Dans le petit village d’Estibeaux, Yoann Lang et Franck Lutic, deux amis, vont planter une forêt comestible et maraîchère sur 7 hectares. L’idée : instaurer un équilibre entre les espèces pour une production quasi-autonome.

Le 01/04/2021 par Sofia Colla
Forêt de Higas
La Forêt de Higas fera plus de 7 hectares et sera pour le moment la troisième plus grande d’Europe. (Crédit : Forêt de Higas)
La Forêt de Higas fera plus de 7 hectares et sera pour le moment la troisième plus grande d’Europe. (Crédit : Forêt de Higas)

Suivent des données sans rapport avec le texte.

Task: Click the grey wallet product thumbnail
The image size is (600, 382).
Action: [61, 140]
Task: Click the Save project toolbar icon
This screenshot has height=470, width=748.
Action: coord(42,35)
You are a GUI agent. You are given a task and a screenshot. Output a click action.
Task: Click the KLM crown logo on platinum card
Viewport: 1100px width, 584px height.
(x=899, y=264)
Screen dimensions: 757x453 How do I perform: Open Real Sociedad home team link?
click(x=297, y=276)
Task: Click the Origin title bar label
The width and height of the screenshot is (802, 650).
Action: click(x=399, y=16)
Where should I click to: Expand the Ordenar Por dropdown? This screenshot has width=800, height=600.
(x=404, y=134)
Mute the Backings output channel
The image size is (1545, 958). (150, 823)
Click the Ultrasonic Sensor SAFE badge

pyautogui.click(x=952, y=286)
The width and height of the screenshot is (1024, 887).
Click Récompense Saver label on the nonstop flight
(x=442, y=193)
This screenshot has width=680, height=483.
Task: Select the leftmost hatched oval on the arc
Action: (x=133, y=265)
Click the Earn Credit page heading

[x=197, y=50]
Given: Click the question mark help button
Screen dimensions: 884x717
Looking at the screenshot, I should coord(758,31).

Faire pousser une forêt où tout se mange et où les espèces se complètent et s’entraident. Non il ne s’agit pas d’un conte pour enfant mais bien d’un projet réel, lancé par Yoann Lang dans le village d’Estibeaux, à une vingtaine de kilomètres au sud de Dax. 

Baptisée Forêt de Higas, cette forêt comestible et maraîchère s’étendra sur 7 hectares, ce qui en fait à ce jour la troisième plus grande d’Europe. 

“Le but avec ce projet était vraiment de répondre aux enjeux actuels et à venir : le réchauffement climatique, mais aussi la pollution des sols, l’érosion, tout en recréant de l’emploi dans les milieux ruraux”, raconte le fondateur.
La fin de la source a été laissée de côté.